As many as 75 percent of Wisconsin citizens could show up to the polls Tuesday, according to New Voters Project State Campus Director Jessy Tolkan.
The student vote in particular is set to surpass past voting numbers for the 18-to-24-year-old demographic, with a projected record turnout for the University of Wisconsin. A significant push of activity by candidates and campaigns, like the Democratic presidential nominee’s campus appearance less than a week before the election, could add to a semester-long “grassroots” mobilization effort to get out the student vote.
Tolkan said the high expectations for student turnout at the polls has prompted candidates to make a number of visits to college towns like Madison.

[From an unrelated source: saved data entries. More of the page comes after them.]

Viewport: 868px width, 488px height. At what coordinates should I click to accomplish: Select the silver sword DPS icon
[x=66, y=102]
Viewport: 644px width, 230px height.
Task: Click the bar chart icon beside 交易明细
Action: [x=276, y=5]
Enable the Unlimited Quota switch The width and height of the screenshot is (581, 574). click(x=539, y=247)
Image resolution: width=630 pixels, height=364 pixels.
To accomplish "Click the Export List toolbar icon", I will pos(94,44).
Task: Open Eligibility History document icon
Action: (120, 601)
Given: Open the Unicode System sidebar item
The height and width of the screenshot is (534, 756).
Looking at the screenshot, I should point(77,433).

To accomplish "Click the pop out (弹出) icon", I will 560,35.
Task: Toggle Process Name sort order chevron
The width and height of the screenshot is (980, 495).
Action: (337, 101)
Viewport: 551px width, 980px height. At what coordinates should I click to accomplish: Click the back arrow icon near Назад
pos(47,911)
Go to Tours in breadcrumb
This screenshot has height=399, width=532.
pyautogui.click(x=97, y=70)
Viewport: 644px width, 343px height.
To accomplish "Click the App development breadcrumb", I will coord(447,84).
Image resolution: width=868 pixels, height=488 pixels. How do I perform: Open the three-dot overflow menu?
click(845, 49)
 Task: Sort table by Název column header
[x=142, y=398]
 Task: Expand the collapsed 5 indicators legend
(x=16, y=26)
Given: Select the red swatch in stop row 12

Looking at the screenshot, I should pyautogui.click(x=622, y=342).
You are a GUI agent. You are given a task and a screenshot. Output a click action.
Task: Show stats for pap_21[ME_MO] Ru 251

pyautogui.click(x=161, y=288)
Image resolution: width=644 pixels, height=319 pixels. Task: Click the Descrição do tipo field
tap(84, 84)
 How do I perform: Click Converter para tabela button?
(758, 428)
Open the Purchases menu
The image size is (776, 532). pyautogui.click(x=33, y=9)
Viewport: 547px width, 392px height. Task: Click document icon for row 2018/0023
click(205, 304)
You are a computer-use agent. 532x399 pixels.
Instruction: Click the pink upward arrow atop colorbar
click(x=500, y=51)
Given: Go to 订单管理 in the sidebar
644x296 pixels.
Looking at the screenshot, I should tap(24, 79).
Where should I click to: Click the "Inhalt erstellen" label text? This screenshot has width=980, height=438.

“We think it’s extremely significant that a candidate for president was on a student campus among student housing trying to get out the vote,” Tolkan said, adding there is a reciprocal relationship between attention candidates pay to young people and the expected influence the student vote will have at the polls.
Some polling locations on campus may be stretched to their limits Nov. 2 to accommodate the large flow of student voters, according to Tolkan. Volunteers will be stationed at polling sites across campus to make sure students stay in line and are not “turned off” by a long wait.
Students may be forced to wait in lines for as long as two to three hours, said chair of College Democrats Liz Sanger.
“We are expecting long lines,” she said, adding students should still make sure they cast their ballots despite the wait. “[B]ut we are expecting students to stay in those lines and vote.”
It is those high projections for student turnout prompting political and non-partisan organizations alike to urge individuals to cast their ballots early.
“For every person who votes early, it means one less person in line on Election Day,” Sanger said.
Indeed, Wisconsinites have been casting their ballots earlier and in larger numbers than ever before. The City Clerk’s Office reported more than 1,200 people voted Thursday before and after the Kerry rally, and nearly 2,000 voted the day before. The office has also already processed 20,000 absentee ballots, and is expecting triple that number by the time all election results are in. By contrast, only 6,700 absentee ballots were counted in Wisconsin during the entire 2000 election.
“It’s going to be a record number of people voting,” Sharon Christensen, Madison Deputy Clerk, said. She added many people are choosing to vote in Wisconsin rather than send absentee ballots back to their home states.
“Because this is such a swing state, people are choosing to vote here instead of their home state,” she said.